3.DVD『リゴレット』の見どころと聴きどころ
 今回使用するTDK(株)のDVDは,2001年にイタリアのアレーナ・ディ・ヴェローナで上演された『リゴレット』をライヴ収録したものである。管弦楽はアレーナ・ディ・ヴェローナ管弦楽団で,指揮はフランスのシャルル・ルボー,演出はイタリアのマルチェッロ・ヴィオッティである。タイトルロールのリゴレットはボローニャ近郊生まれのベテラン歌手レオ・ヌッチ,娘ジルダはアルバニア生まれのインヴァ・ムーラ,そしてマントヴァ公爵はベネズエラ生まれのアキレス・マチャードが歌っている。
 このDVDの一番の見どころ・聴きどころは,何と言っても,ヴェルディ・オペラのベテラン歌手レオ・ヌッチ(リゴレット)とリリック・ソプラノ歌手インヴァ・ムーラ(ジルダ)との息がぴったりと合った二重唱であろう。

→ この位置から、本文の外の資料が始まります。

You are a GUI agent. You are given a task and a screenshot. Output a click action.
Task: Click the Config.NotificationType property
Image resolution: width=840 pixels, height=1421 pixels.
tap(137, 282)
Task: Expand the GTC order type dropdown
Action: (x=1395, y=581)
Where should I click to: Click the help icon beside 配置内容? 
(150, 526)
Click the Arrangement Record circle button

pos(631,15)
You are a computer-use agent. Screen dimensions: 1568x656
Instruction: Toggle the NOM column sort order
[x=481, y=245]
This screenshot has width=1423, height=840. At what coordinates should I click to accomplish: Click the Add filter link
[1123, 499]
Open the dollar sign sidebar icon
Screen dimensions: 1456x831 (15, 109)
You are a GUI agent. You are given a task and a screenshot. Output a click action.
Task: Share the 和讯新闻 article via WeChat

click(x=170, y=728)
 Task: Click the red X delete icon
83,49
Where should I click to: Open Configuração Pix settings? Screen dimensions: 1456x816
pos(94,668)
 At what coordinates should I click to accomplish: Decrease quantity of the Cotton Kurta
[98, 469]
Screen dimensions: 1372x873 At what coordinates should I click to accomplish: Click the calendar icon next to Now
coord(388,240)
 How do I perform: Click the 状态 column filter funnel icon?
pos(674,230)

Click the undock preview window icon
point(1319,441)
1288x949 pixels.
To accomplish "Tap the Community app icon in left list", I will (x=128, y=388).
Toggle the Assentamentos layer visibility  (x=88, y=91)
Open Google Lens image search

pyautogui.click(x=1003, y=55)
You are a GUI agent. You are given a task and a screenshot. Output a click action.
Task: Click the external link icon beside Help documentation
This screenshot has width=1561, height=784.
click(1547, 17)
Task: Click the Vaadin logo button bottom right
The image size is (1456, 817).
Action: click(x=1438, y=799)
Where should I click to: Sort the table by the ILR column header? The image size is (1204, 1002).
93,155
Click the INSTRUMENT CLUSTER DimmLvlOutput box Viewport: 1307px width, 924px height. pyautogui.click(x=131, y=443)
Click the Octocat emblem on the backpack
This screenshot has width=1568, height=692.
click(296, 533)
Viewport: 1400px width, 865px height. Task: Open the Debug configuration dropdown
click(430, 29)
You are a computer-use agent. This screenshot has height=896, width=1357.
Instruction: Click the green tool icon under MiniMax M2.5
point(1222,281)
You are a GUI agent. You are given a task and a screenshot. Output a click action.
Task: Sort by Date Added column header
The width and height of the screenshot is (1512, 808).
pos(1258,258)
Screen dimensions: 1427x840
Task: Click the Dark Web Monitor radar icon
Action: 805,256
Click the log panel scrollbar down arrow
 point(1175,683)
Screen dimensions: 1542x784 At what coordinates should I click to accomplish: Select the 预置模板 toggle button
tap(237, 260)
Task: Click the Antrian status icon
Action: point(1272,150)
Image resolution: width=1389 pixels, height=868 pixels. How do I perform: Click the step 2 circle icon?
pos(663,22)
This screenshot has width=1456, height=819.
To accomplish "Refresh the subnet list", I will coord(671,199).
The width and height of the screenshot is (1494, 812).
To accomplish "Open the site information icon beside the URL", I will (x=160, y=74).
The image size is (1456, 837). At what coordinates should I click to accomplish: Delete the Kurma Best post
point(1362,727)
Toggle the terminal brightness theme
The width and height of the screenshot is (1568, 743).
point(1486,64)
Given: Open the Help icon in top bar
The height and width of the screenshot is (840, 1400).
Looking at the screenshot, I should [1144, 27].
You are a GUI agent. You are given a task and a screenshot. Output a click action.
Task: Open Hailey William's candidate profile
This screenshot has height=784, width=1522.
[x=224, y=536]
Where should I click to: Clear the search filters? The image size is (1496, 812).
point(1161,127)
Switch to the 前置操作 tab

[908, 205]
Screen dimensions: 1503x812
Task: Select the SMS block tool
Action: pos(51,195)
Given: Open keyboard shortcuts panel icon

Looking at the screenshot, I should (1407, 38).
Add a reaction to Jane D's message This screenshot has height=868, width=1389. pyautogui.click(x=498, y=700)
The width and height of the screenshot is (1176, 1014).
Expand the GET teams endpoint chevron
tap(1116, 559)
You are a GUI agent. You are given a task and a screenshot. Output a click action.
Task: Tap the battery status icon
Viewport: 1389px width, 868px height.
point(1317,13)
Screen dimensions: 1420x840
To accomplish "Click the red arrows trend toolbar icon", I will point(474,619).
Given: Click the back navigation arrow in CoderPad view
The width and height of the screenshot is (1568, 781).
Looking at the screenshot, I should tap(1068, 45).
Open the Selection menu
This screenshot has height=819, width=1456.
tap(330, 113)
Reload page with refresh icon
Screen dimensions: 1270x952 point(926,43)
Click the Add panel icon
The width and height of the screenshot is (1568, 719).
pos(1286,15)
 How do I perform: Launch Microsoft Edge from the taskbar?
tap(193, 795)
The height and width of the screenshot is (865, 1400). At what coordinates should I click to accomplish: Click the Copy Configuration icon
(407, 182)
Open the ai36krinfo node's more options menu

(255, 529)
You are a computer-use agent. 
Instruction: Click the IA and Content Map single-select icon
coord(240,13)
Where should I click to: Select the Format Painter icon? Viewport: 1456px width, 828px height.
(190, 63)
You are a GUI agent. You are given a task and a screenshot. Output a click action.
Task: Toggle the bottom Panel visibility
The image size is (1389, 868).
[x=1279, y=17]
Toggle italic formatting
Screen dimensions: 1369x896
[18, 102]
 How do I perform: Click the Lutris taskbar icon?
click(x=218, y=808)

第一幕後半で娘ジルダが父リゴレットの帰りを出迎えた場面ももちろんであるが,圧巻はやはり第二幕フィナーレであり,リゴレットがマントヴァ公爵への復讐を誓う一方,ジルダがマントヴァ公爵を憎み切れない女心を歌う場面の二重唱には感動しないではいられない。ありがたいことに,このフィナーレはアンコールでもう一度聴くことができることになっている。
 アキレス・マチャードが歌うマントヴァ公爵の「女心の歌」もアンコールで二度聴くことができる。伸びのある明るい声で歌うアキレス・マチャードのマントヴァ公爵は,アンコールを歌うときには観客に笑みさえ見せて,どうしても悪役とは思えないが,オペラとしてはそういうこともよいのではないか。このマントヴァ公爵が第一幕ではジルダを,第三幕では殺し屋稼業の妹マッダレーナを巧みの言葉で口説く場面の歌も聴きどころであろう。
 そのほかに第二幕最初の方で父リゴレットが誘拐された娘ジルダを探し現れる場面の物悲しい音楽も聴きどころであれば,第三幕最後の方でジルダがマントヴァ公爵の身代わりとなる場面なども見どころ・聴きどころである。全体を通してベテランのレオ・ヌッチが身体全体を使っての名演技にも注目したい。そのほか見どころ・聴きどころは枚挙に暇がないほど,このオペラには至るところに美しいメロディがちりばめられていて,ぐいぐいと観客をオペラに引き込んでいく。素晴らしい仕上がりとなっている。是非,この機会にヴェルディの傑作『リゴレット』をご鑑賞ください。これがきっかけでオーストリア・バーデン市立劇場による徳島公演も同時に楽しんでいただければ,なおいっそううれしく思います。